→ **The task**:
Copy out the lines below word for word, leaving out the pictures.

·····

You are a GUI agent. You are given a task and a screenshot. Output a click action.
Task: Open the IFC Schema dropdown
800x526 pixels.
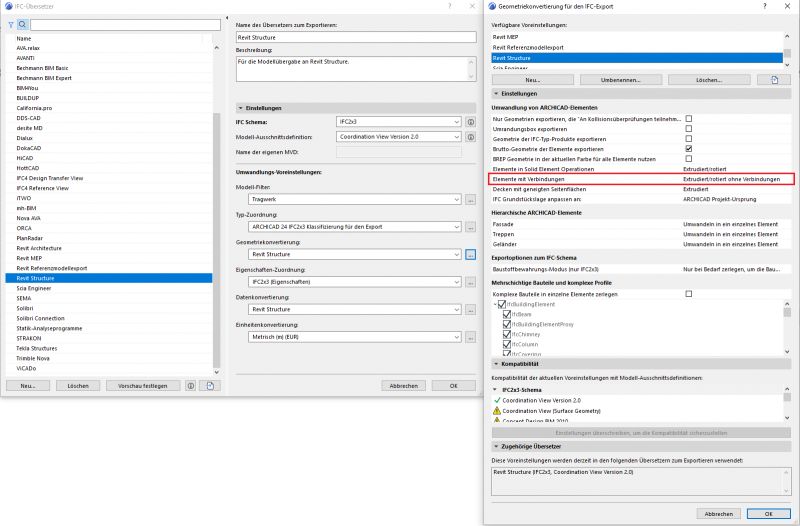[398, 122]
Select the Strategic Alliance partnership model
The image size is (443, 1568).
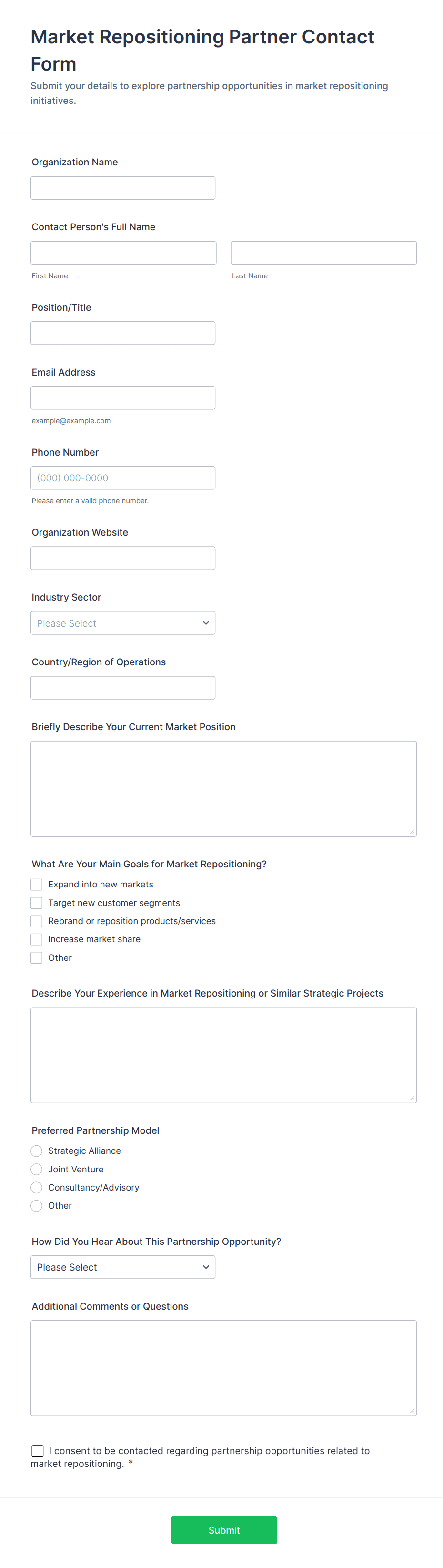(36, 1151)
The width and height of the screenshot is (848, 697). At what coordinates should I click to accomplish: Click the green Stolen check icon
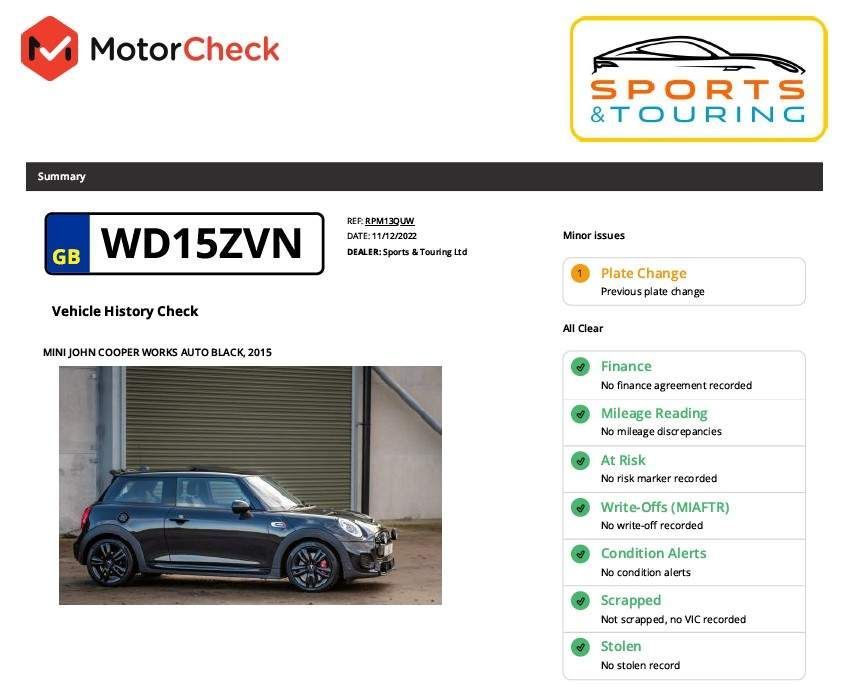[580, 647]
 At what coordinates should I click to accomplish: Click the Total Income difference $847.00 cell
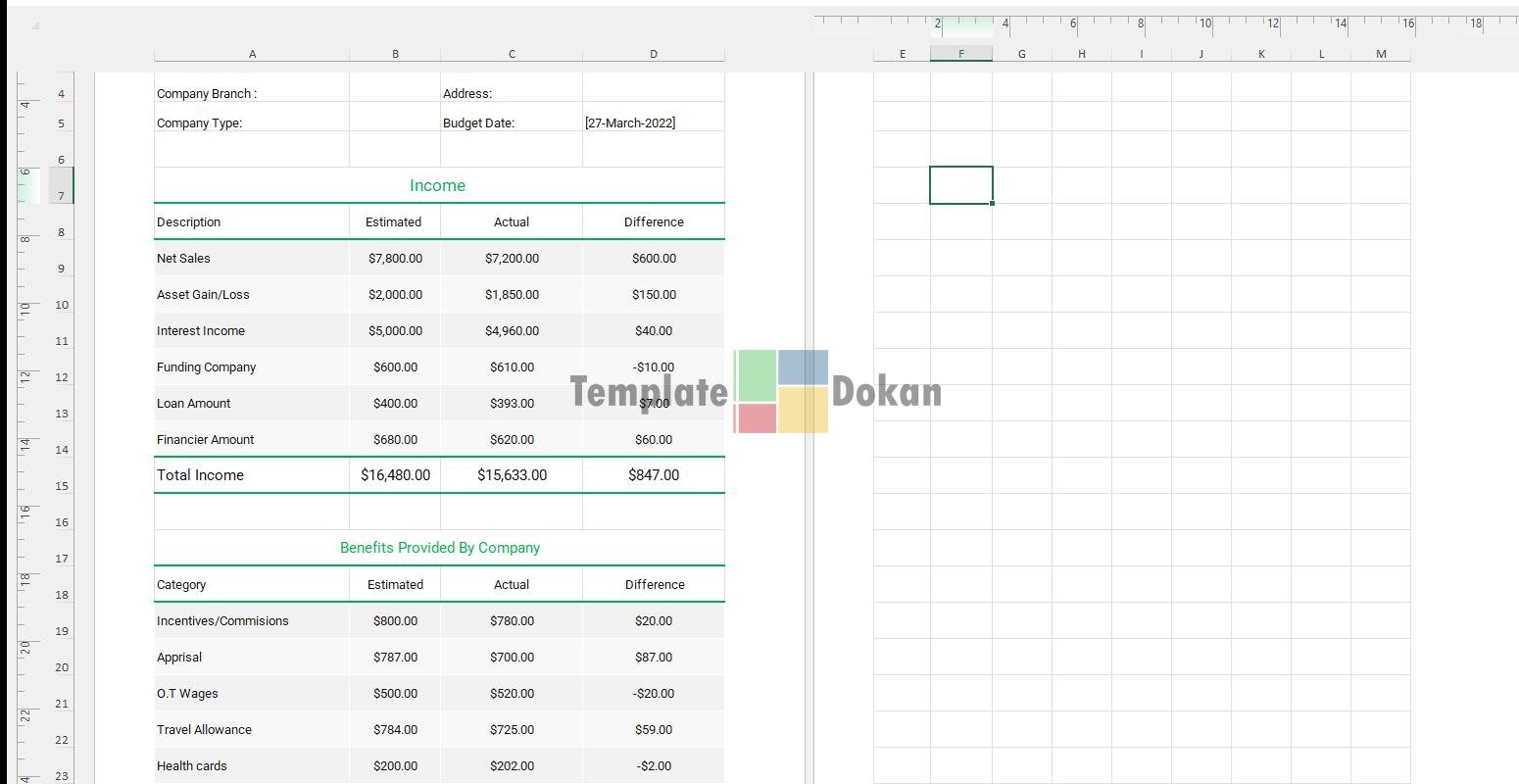tap(653, 475)
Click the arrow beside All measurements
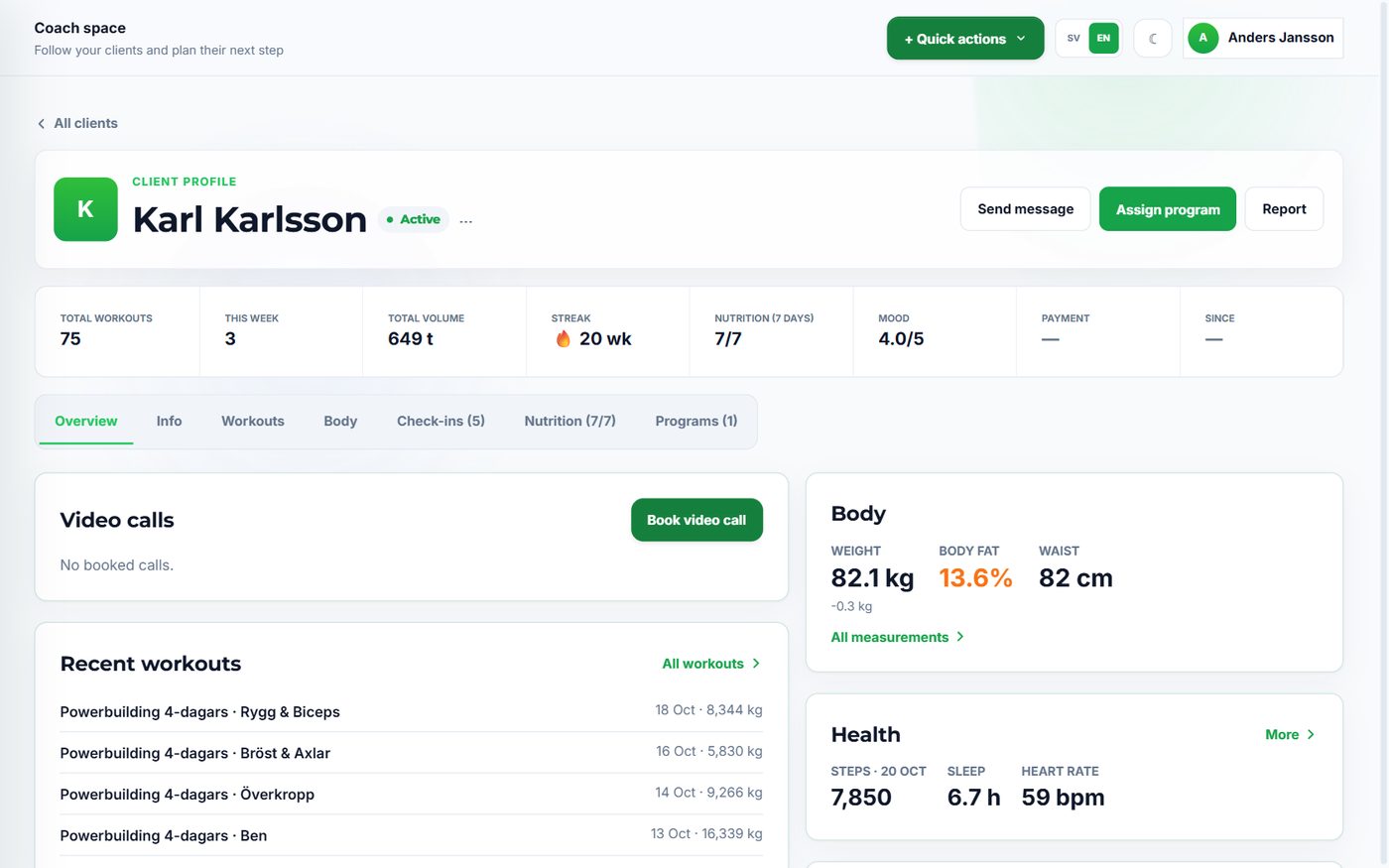Image resolution: width=1389 pixels, height=868 pixels. (959, 637)
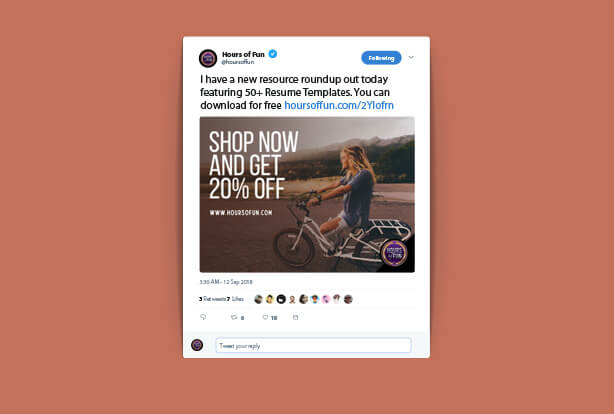Like the tweet using the heart icon
Screen dimensions: 614x414
(x=265, y=317)
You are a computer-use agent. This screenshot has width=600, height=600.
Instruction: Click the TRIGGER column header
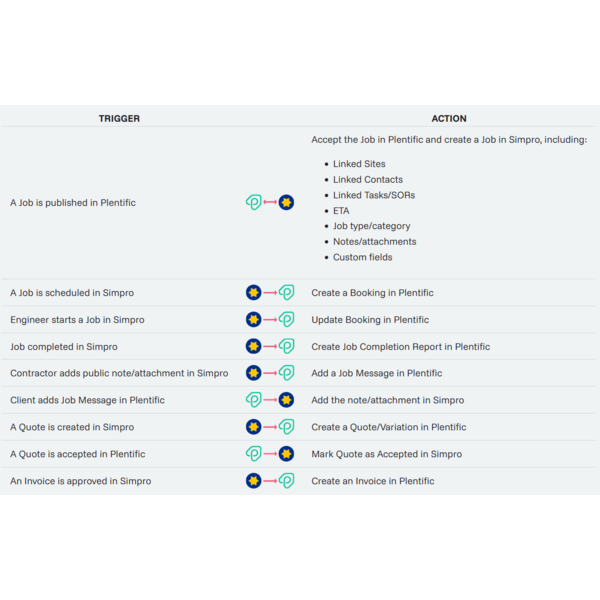[x=119, y=118]
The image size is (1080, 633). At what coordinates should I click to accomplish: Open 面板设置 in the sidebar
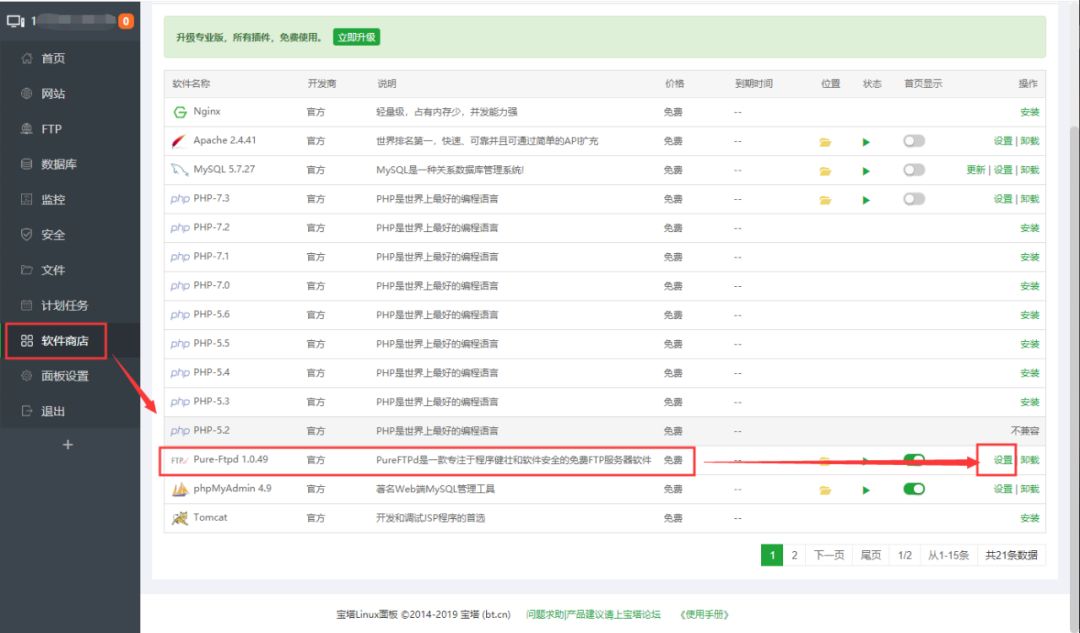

·····

→ **Complete answer**:
You are a GUI agent. You are given a task and a screenshot. Output a click action.
Task: Open the IFC Schema dropdown
800x526 pixels.
[398, 122]
Select the Strategic Alliance partnership model
The image size is (443, 1568).
(36, 1151)
The width and height of the screenshot is (848, 697). At what coordinates should I click to accomplish: Click the green Stolen check icon
[580, 647]
 At what coordinates should I click to accomplish: Click the Total Income difference $847.00 cell
tap(653, 475)
Click the arrow beside All measurements
Image resolution: width=1389 pixels, height=868 pixels. (959, 637)
Like the tweet using the heart icon
Screen dimensions: 614x414
(x=265, y=317)
You are a computer-use agent. This screenshot has width=600, height=600.
Instruction: Click the TRIGGER column header
[x=119, y=118]
The image size is (1080, 633). At what coordinates should I click to accomplish: Open 面板设置 in the sidebar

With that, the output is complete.